Siverek'de yeni yapılan
Nissibi Köprüsü'nden geçerek, !987 senesinde
UNESCO Dünya Mirası listesine dahil edilen Nemrut Tümülüsü'nün yamaçlarına varış. Burada bulunan otele yerleşme. Akşam yemeği ve geceleme otelde.
04 Mayıs 2019 Cumartesi Nemrut Dağ - Göbeklitepe - Harran - Urfa

Sabah, gün doğumundan önce. minibüslere binerek
Kommagene Kralı 1. Antiochos tarafından M.Ö. 1. yüzyılda yaptırılan ve Pers ile Yunan stillerinin bir karışımı olan, 2200 mt irtifadaki
Nemrut Dağı Tümülüsü'ne çıkış. Tümülüsün kenarlarındaki terastan muhteşem gün doğuşunu seyrettikten sonrra, Doğu ve Batı teraslarında bulunun devasa heykellerin keşfi.
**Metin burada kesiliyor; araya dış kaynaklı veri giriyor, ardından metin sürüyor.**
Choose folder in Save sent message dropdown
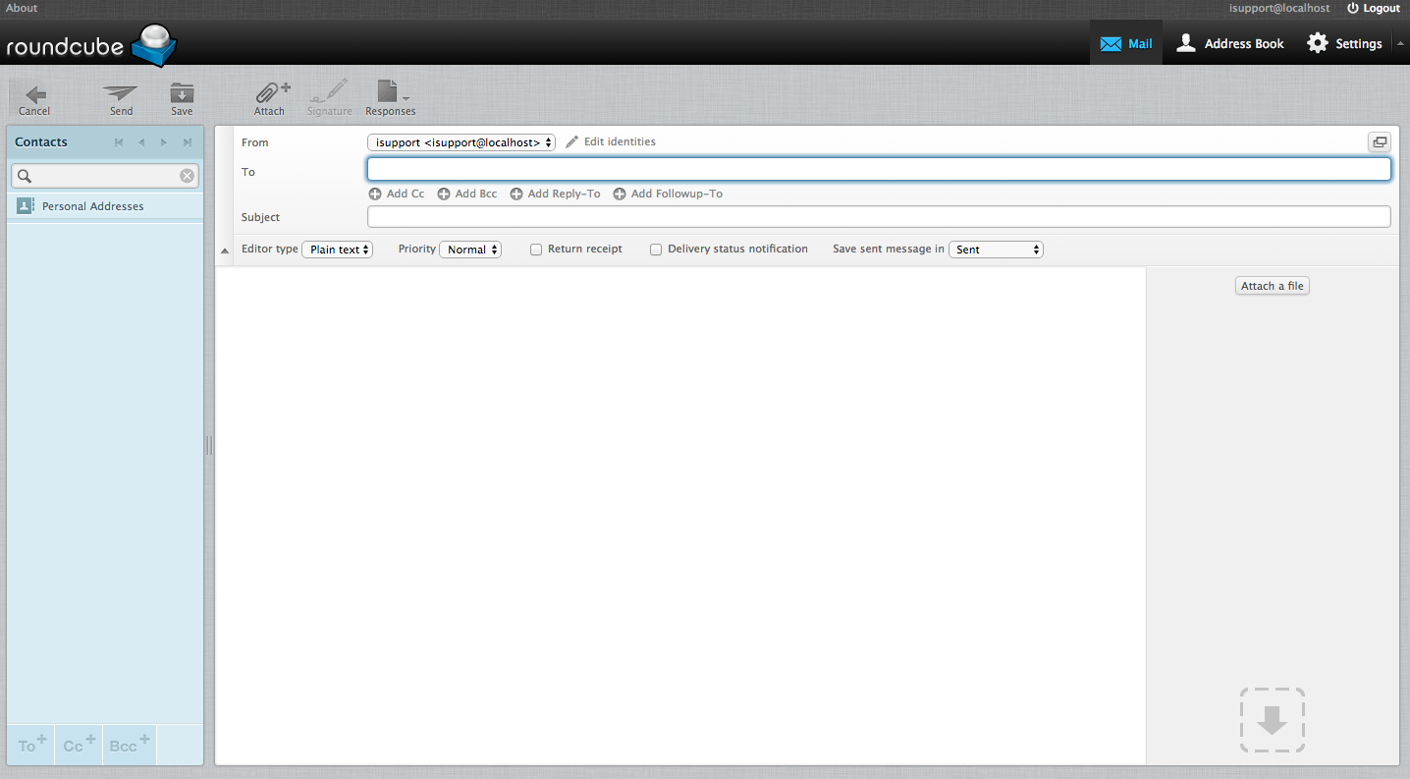The height and width of the screenshot is (779, 1410). [x=995, y=250]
Ardından, kahvaltı için otele dönüş ve
Göbeklitepe'ye hareket. yol üzerinde
Karakuş Tümülüsü,
Cendere Köprüsü, eski Kahta ve
Arsameia Antik Kenti tapınak alanı gezileri. Daha sonra Göbeklitepe'ye varış. Dünyanın bilinen en eski kült yapılar topluluğu olan Göbeklitepe, araları taş duvarla örülü T biçimindeki 10 - 12 yuvarlak planda dizilmiş dikilitaş ve merkezine yerleştirilmiş daha yüksek boyda iki dikilitaştan oluşmakta. Bu dikilitaşların çoğu üzerinde insan, el ve kol, çeşitli hayvan ve soyut semboller, kabartma ya da oyularak betimlenmiş. Bu kompozisyonun, bir öykü, bir anlatım ya da bir mesaj ifade ettiği düşünülmekte. Sonuçta, buranın bir yerleşim yerinden ziyade bir kült alanı olduğu savı güç kazanmakta. Buradaki kült yapılarının üretime geçiş aşamasına yakın olan son avcı grupları tarafından inşaa edilmiş olduğu düşünülmekte ve tüm bu dikilitaşlar, stilize insan heykelleri olarak yorumlanmakta. Gezinin ardından, Urfa yakınlarında bulunan
Harran'a hareket. Harran adına ilk defa, Kültepe ve Mari'de bulunan M.Ö. 2.000 başlarına ait çivi yazılı tabletlerde rastlanır. M.Ö. 2.000'in ortalarına ait Hitit Tabletleri'nde, Hitit'lerle Mitanni'ler arasında yapılan bir anlaşmaya Harran'daki Ay Tanrısı'nın (Sin) ve Güneş Tanrısı'nın şahit tutulduğu belirtilmektedir. Harran, Kuzey Mezopotamya'dan gelerek batı ve kuzeybatıya bağlanan önemli ticaret yollarının kesiştiği bir noktada bulunmasından dolayı Anadolu ile sıkı ticaret ilişkileri bulunan Asurlu tüccarların önemli uğrak yerlerinden biri idi. Anadolu'dan Mezopotamya'ya, Mezopotamya'dan da Anadolu'ya olan ticaret binlerce yıl Harran üzerinden yapılmıştı. Bu da burada zengin ve köklü bir kültür birikiminin oluşmasına neden olmuştur. Harran, Ay, Güneş ve Gezegenlerin kutsal sayıldığı eski Mezopotamya putperestliğinin ( Sabiizm ) önemli merkezi olmasıyla tanınırdı. Bu nedenle Harran'da Astronomi ilmi çok ilerlemişti. Dünyadaki üç büyük felsefe ekolünden birisi Harran Ekolü'dür. Bugün, şehri besleyen ırmaklar kurumuş olduğundan, sudan ve yeşilden mahrum bir ovanın ortasında 5000 yıllık tarihi, tipik evleri, höyüğü, kalesi, şehir surları ve çeşitli mimari kalıntıları ile ayakta durmaktadır. Tipik toprak evleri ve harabeleri gezdikten sonra Urfa'ya dönüş ve otele yerleşme. Akşam
''Sıra Gecesi" eşliğinde yöresel yemekler ve müziklerle yorgunluğunuzu atacağınız tarihi konağa hareket. Geceleme otelde.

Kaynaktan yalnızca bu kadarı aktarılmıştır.